Exercise details:
Copying task for the records below: reproduce each one exactly and drop the pictures.

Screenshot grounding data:
<<<<

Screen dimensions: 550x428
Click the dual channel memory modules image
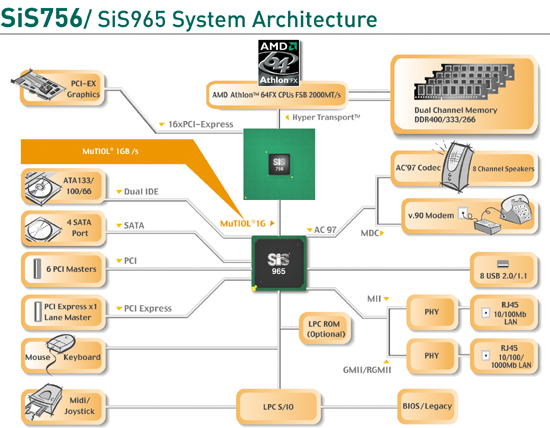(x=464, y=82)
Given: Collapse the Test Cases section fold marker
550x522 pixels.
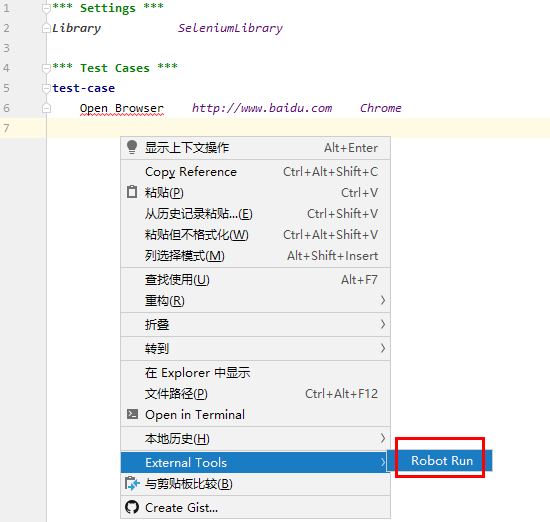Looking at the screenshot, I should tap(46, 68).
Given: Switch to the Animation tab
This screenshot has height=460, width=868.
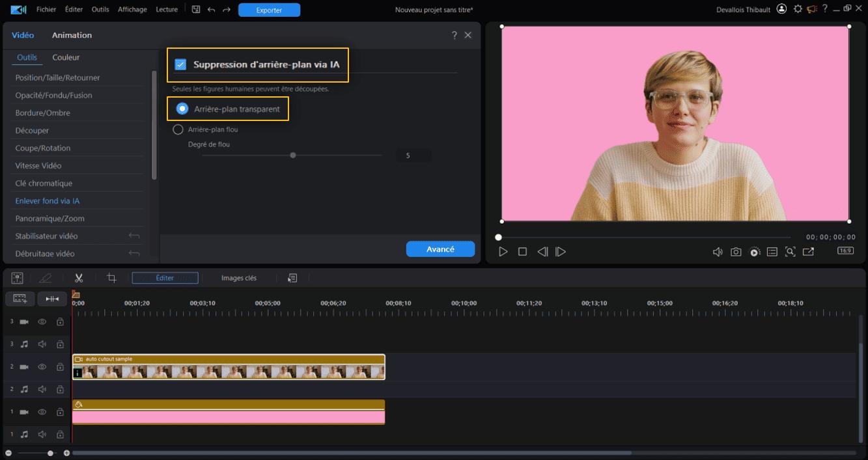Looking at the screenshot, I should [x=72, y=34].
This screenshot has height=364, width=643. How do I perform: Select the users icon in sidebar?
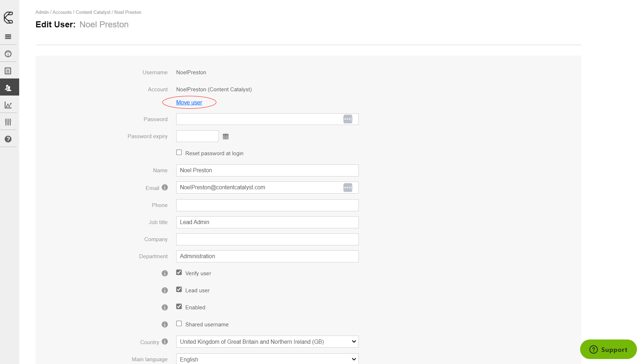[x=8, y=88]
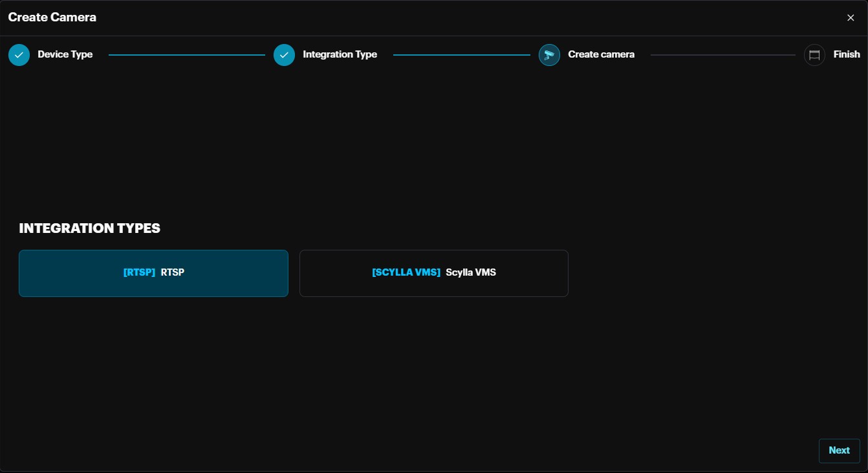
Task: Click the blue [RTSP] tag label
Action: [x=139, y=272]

>>>>

Written answer:
Screen dimensions: 550x428
Click the dual channel memory modules image
(x=464, y=82)
Given: Collapse the Test Cases section fold marker
550x522 pixels.
Looking at the screenshot, I should tap(46, 68).
Given: Switch to the Animation tab
This screenshot has height=460, width=868.
Looking at the screenshot, I should [x=72, y=34].
This screenshot has height=364, width=643. How do I perform: Select the users icon in sidebar?
[x=8, y=88]
Task: Click the blue [RTSP] tag label
Action: [x=139, y=272]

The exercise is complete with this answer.